Teaching & Learning

Combat Impact

Non-metro areas take greater brunt of the war in Iraq.

Soldiers fighting in Iraq who come from rural America are dying at rates higher than their urban counterparts, a recent study finds. ISTOCK

Soldiers fighting in Iraq who come from rural America are dying at rates higher than their urban counterparts, a recent study finds. ISTOCK

Rural America can add another item to the list of ways it differs from its big-city counterparts.

A study conducted by Katherine Curtis, a UW assistant professor of community and environmental sociology, has found that, while fighting in Iraq, military troops from rural areas have experienced higher death rates than those from urban areas.

Regardless of cause or military branch, death rates are higher among rural soldiers, suggesting that non-metropolitan areas more keenly feel the consequences of war and that military personnel from rural areas are at a disadvantage, according to the study, published in July in the journal Demographic Research.

Curtis wrote the study with Collin Payne ’08, who is now studying at the University of Pennsylvania.

“Rural communities are, in fact, experiencing a disproportionate brunt of the impacts of war,” Curtis says.
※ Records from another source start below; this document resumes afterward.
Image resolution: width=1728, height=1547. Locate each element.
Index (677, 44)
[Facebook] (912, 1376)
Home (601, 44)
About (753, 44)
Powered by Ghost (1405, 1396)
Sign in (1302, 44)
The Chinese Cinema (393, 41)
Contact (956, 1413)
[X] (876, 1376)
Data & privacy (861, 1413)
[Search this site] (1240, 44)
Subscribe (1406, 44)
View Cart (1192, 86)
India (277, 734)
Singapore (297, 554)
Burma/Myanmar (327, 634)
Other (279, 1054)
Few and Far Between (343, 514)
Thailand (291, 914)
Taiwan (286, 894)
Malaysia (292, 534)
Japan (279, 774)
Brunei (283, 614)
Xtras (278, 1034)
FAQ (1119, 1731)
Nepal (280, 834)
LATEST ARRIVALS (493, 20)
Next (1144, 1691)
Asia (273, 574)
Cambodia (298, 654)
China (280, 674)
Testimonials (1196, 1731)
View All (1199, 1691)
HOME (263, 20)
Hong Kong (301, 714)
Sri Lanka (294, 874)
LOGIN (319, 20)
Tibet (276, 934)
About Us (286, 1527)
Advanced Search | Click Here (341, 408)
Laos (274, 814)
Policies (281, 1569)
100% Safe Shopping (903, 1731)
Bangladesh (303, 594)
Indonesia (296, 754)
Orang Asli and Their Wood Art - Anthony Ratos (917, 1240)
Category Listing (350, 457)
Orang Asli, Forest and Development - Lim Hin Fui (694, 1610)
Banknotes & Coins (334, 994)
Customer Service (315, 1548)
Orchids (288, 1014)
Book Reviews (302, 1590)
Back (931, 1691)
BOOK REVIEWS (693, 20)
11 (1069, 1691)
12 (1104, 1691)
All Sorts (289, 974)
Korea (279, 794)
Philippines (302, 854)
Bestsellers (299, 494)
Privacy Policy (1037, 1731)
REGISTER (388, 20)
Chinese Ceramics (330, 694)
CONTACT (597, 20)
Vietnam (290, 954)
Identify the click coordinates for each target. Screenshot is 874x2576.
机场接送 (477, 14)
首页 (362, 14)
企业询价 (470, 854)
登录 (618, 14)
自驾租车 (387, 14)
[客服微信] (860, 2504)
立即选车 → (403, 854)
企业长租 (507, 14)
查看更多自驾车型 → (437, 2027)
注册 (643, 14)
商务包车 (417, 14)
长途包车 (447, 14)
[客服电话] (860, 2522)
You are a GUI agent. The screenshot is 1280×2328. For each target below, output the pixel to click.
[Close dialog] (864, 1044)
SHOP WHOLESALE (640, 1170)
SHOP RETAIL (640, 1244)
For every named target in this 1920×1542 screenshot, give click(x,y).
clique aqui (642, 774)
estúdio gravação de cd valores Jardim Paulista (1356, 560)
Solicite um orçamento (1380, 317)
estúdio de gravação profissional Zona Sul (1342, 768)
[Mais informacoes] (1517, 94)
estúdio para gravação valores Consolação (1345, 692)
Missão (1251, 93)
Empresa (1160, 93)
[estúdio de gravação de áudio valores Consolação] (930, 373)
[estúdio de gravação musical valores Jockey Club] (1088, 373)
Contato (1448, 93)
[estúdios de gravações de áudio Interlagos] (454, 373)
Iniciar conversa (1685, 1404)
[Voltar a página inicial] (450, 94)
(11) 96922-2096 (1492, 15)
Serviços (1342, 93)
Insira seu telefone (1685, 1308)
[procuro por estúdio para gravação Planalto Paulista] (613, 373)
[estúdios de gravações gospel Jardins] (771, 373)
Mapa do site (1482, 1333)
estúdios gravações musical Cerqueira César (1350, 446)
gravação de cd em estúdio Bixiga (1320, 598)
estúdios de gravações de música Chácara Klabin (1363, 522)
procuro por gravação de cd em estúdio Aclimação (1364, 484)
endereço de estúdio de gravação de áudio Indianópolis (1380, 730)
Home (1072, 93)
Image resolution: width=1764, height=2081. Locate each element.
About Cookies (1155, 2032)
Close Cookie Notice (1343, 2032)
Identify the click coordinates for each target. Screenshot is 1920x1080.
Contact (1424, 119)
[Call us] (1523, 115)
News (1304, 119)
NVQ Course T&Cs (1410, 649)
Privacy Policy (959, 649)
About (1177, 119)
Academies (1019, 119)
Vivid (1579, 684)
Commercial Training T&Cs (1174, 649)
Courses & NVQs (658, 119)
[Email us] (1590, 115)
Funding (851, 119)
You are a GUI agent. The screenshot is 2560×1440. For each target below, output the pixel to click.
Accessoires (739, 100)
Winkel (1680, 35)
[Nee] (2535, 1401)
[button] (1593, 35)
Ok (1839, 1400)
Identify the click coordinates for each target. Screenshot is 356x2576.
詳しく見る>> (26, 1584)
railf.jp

Although the study does not look into the reasons for the higher death rate, it provides a baseline for future research on the effect of the inequality, she says.

Disproportionate military deaths may also perpetuate the reasons rural youth join the military, Curtis says, adding that the effect on the available labor force makes it harder for their communities to attract industries and jobs.

The study uses U.S. Department of Defense data about troop deaths in Iraq from the start of the war in March 2003 through the end of 2007. The combat-related death rate for all troops was 3.43 per 1,000

individuals. Among troops from urban areas, the death rate was 3.27, while rural troops experienced a rate of 4.09. While the difference is a single person per 1,000 in population, the loss has a greater impact in rural areas because of the lower population concentrations, the study says. The research also found that states feeling the loss the most are in the Great Plains and the Upper Midwest.